Alex Cobham is an economist and chief executive of the Tax Justice Network (File photograph)

If Section 899 of the One Big Beautiful Bill survives the US Senate intact, the American threat to the tax sovereignty of other countries would be explicit and concrete.

That is the view of Alex Cobham, an economist and chief executive of the Tax Justice Network.

He has been a researcher focused on illicit financial flows, effective taxation for development and inequalities, variously at Oxford University, Christian Aid, Save the Children and the Centre for Global Development.

He has been closely watching the Organisation for Economic Co-Operation and Development and its efforts at crafting an agreement in international tax co-operation.

The OECD’s yearslong pursuit of its global tax agenda is what has led to Bermuda’s share in the much vaunted corporate income tax.

In the US, particularly in conservative circles, there has long been concern that US multinationals and the US Government would be the big losers of the OECD policy.
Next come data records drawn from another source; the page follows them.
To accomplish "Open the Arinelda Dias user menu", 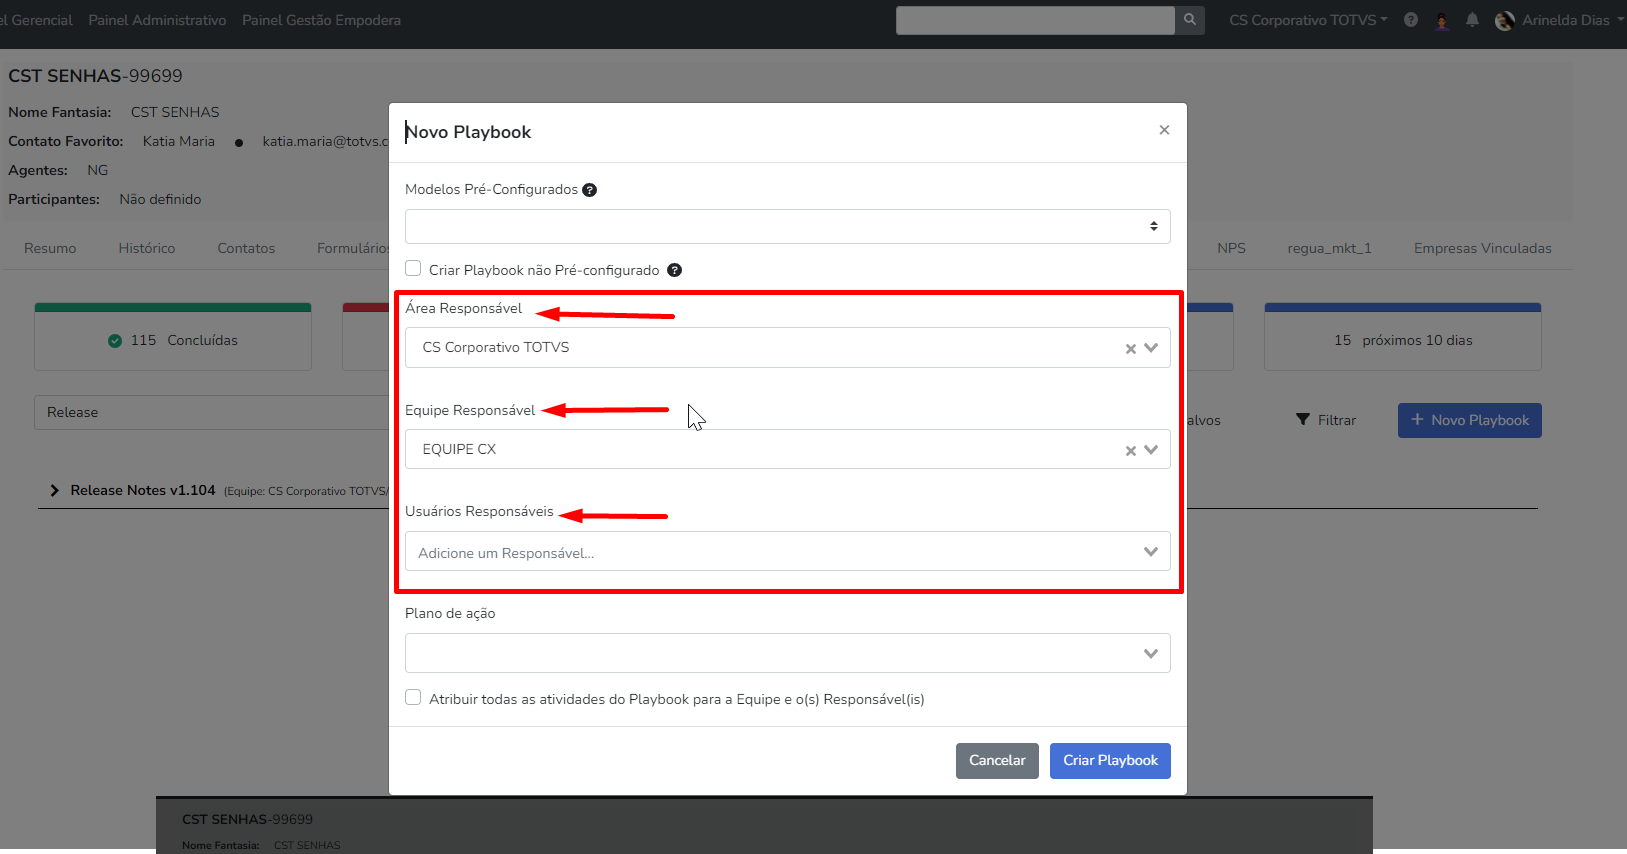I will tap(1559, 20).
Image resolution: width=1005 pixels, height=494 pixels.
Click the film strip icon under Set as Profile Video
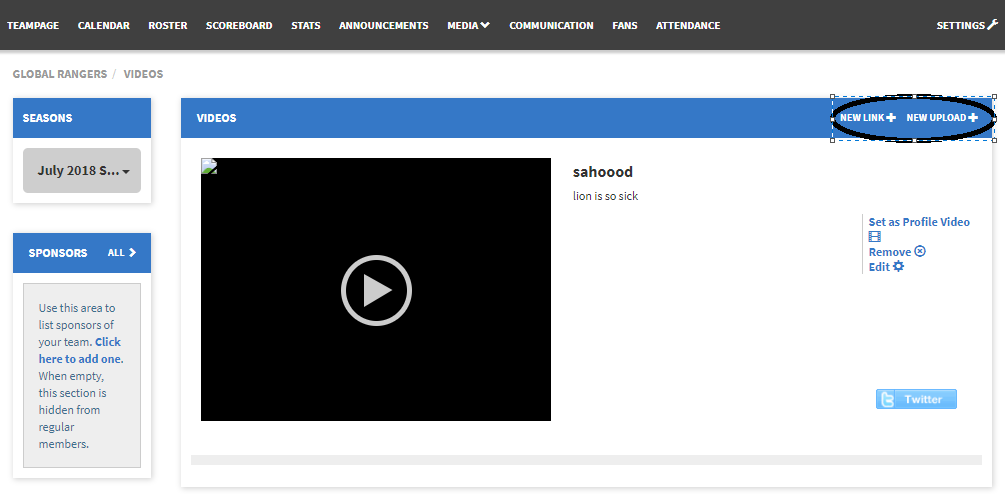pos(875,237)
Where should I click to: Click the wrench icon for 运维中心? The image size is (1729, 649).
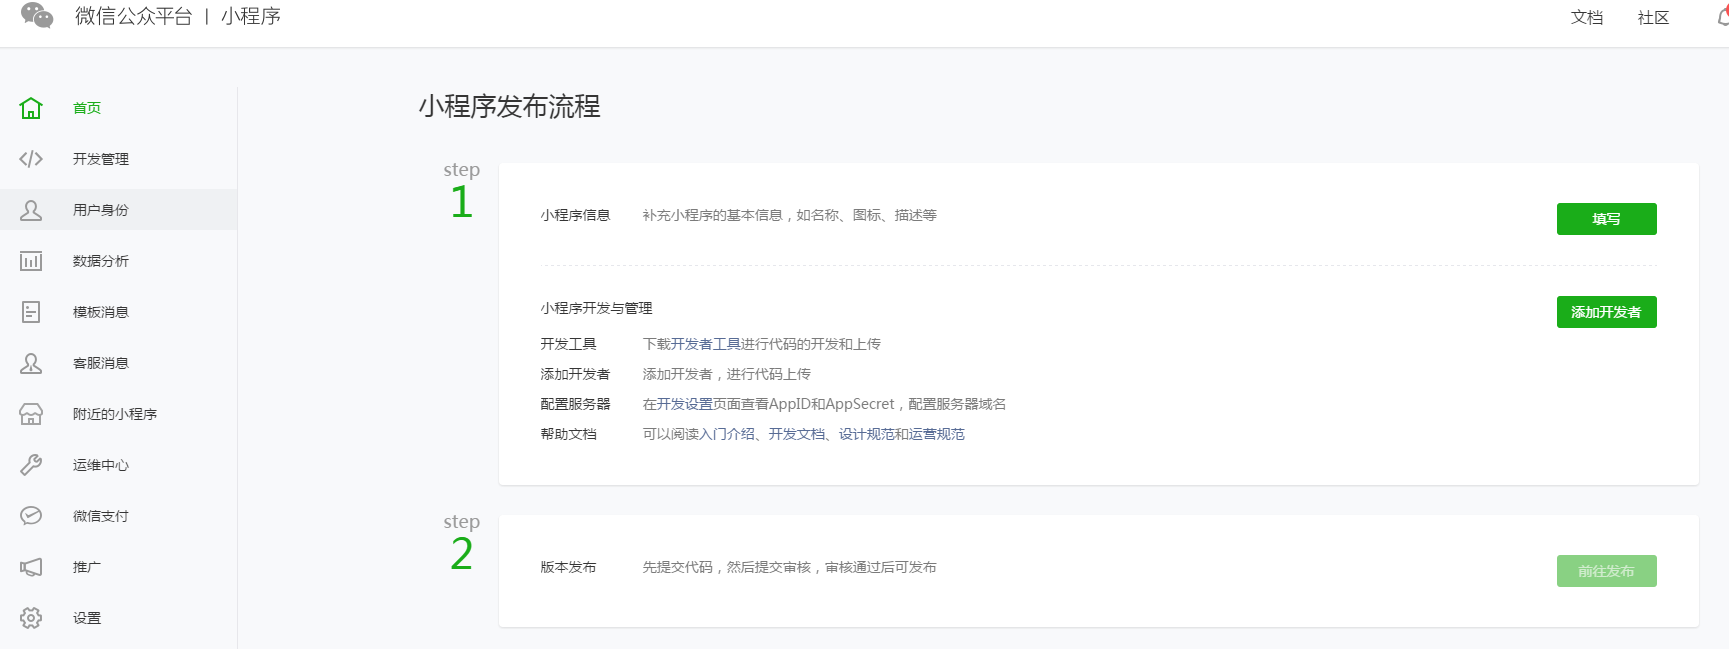[31, 465]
US president Donald Trump was barely back in office when he issued a salvo against the OECD’s Global Tax Deal, an agreement that overhauls how multinational corporations are taxed.

Mr Trump fired off a memo on his first day to senior treasury and trade representatives and to the US office at the OECD, “clarifying that the Global Tax Deal has no force or effect in the United States”.

He ordered an investigation into foreign countries that “are not in compliance with any tax treaty with the United States or have any tax rules in place, or are likely to put tax rules in place that are extraterritorial or disproportionately affect American companies”.

Meanwhile, Mr Cobham has written books on global tax subjects, including his latest from last year: What Do We Know and What Should We Do About Tax Justice?

He told The Royal Gazette yesterday: “Given that on average US multinationals systematically avoid or evade tax in most jurisdictions where they operate, and that US multinationals tend to be the largest tax-abusive actors in most economies around the world, it is almost inevitable that governments’ efforts to curb corporate tax abuse will fall clearly on US multinationals [as well as others].

“These measures seek to exert taxing rights on profits arising locally that would otherwise be shifted out, eroding the local tax base.

“As a result, almost any such effort runs the risk, and increasingly the near certainty, of being deemed ‘discriminatory’ [because US multinationals will be among the most affected due to their leadership of tax abuse] and/or ‘extraterritorial’ [because profits that have been or would have been shifted out will be affected, in some sense].

“And so Section 899 is the clarification of the threat we have highlighted since [Mr] Trump’s Day 1 executive memo: governments around the world have a clear choice between allowing this US regime simply to remove their tax sovereignty in this important area, and the associated public revenues, or to seek to defend themselves.

“In the latter case, the negotiations of the UN tax convention are the best and perhaps only opportunity to act collectively against the unilateral threat posed by the Trump Administration.”

There are also indications that it can be a losing bet.

The UN general assembly voted almost overwhelmingly in November to begin creating a new, global tax regime.

Countries who sought to block the efforts months earlier included Britain and the US, plus Australia, Canada, Israel, Japan, New Zealand and South Korea.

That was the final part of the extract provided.